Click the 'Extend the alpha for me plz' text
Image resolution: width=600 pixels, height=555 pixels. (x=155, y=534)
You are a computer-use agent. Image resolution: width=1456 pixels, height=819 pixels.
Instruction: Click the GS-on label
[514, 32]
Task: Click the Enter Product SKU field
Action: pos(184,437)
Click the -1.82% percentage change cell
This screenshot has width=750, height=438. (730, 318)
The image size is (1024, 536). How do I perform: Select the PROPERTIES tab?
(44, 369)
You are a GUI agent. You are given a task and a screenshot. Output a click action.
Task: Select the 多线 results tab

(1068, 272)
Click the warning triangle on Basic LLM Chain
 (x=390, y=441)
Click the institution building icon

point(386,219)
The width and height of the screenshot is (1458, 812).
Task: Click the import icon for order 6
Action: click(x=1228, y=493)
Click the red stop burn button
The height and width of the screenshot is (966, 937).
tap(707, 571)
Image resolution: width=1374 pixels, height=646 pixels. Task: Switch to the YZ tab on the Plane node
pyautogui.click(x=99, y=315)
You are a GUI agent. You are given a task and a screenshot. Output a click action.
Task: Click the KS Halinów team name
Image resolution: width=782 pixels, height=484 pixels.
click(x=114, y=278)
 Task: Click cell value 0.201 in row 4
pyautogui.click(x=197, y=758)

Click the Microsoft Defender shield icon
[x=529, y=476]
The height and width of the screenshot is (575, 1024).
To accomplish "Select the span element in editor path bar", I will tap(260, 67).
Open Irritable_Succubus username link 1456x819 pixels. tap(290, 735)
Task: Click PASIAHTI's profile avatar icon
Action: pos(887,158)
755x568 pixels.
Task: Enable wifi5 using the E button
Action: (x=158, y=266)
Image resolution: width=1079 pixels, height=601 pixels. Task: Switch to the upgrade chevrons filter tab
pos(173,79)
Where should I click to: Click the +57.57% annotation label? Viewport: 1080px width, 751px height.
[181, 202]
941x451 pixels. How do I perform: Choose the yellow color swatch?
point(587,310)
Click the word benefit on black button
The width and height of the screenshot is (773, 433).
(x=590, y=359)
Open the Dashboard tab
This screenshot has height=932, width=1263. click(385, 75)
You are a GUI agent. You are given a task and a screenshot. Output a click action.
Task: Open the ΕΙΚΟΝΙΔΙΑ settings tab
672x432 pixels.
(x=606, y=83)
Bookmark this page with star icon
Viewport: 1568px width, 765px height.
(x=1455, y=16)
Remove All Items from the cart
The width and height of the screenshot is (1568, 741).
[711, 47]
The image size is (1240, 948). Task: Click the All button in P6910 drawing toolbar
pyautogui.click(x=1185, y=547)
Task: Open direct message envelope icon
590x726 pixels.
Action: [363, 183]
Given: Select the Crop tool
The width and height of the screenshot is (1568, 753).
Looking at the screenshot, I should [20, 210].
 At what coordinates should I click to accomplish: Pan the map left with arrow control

▬▬▬

• [OBJECTIVE]: Rewrite the lines above as a JSON list of strings with one string per line, and leave out any blank lines.

• [EXERCISE OUTPUT]:
[
  "Click the 'Extend the alpha for me plz' text",
  "Image resolution: width=600 pixels, height=555 pixels. (x=155, y=534)",
  "You are a computer-use agent. Image resolution: width=1456 pixels, height=819 pixels.",
  "Instruction: Click the GS-on label",
  "[514, 32]",
  "Task: Click the Enter Product SKU field",
  "Action: pos(184,437)",
  "Click the -1.82% percentage change cell",
  "This screenshot has width=750, height=438. (730, 318)",
  "The image size is (1024, 536). How do I perform: Select the PROPERTIES tab?",
  "(44, 369)",
  "You are a GUI agent. You are given a task and a screenshot. Output a click action.",
  "Task: Select the 多线 results tab",
  "(1068, 272)",
  "Click the warning triangle on Basic LLM Chain",
  " (x=390, y=441)",
  "Click the institution building icon",
  "point(386,219)",
  "The width and height of the screenshot is (1458, 812).",
  "Task: Click the import icon for order 6",
  "Action: click(x=1228, y=493)",
  "Click the red stop burn button",
  "The height and width of the screenshot is (966, 937).",
  "tap(707, 571)",
  "Image resolution: width=1374 pixels, height=646 pixels. Task: Switch to the YZ tab on the Plane node",
  "pyautogui.click(x=99, y=315)",
  "You are a GUI agent. You are given a task and a screenshot. Output a click action.",
  "Task: Click the KS Halinów team name",
  "Image resolution: width=782 pixels, height=484 pixels.",
  "click(x=114, y=278)",
  " Task: Click cell value 0.201 in row 4",
  "pyautogui.click(x=197, y=758)",
  "Click the Microsoft Defender shield icon",
  "[x=529, y=476]",
  "The height and width of the screenshot is (575, 1024).",
  "To accomplish \"Select the span element in editor path bar\", I will tap(260, 67).",
  "Open Irritable_Succubus username link 1456x819 pixels. tap(290, 735)",
  "Task: Click PASIAHTI's profile avatar icon",
  "Action: pos(887,158)",
  "755x568 pixels.",
  "Task: Enable wifi5 using the E button",
  "Action: (x=158, y=266)",
  "Image resolution: width=1079 pixels, height=601 pixels. Task: Switch to the upgrade chevrons filter tab",
  "pos(173,79)",
  "Where should I click to: Click the +57.57% annotation label? Viewport: 1080px width, 751px height.",
  "[181, 202]",
  "941x451 pixels. How do I perform: Choose the yellow color swatch?",
  "point(587,310)",
  "Click the word benefit on black button",
  "The width and height of the screenshot is (773, 433).",
  "(x=590, y=359)",
  "Open the Dashboard tab",
  "This screenshot has height=932, width=1263. click(385, 75)",
  "You are a GUI agent. You are given a task and a screenshot. Output a click action.",
  "Task: Open the ΕΙΚΟΝΙΔΙΑ settings tab",
  "672x432 pixels.",
  "(x=606, y=83)",
  "Bookmark this page with star icon",
  "Viewport: 1568px width, 765px height.",
  "(x=1455, y=16)",
  "Remove All Items from the cart",
  "The width and height of the screenshot is (1568, 741).",
  "[711, 47]",
  "The image size is (1240, 948). Task: Click the All button in P6910 drawing toolbar",
  "pyautogui.click(x=1185, y=547)",
  "Task: Open direct message envelope icon",
  "590x726 pixels.",
  "Action: [363, 183]",
  "Given: Select the Crop tool",
  "The width and height of the screenshot is (1568, 753).",
  "Looking at the screenshot, I should [20, 210].",
  " At what coordinates should I click to accomplish: Pan the map left with arrow control"
]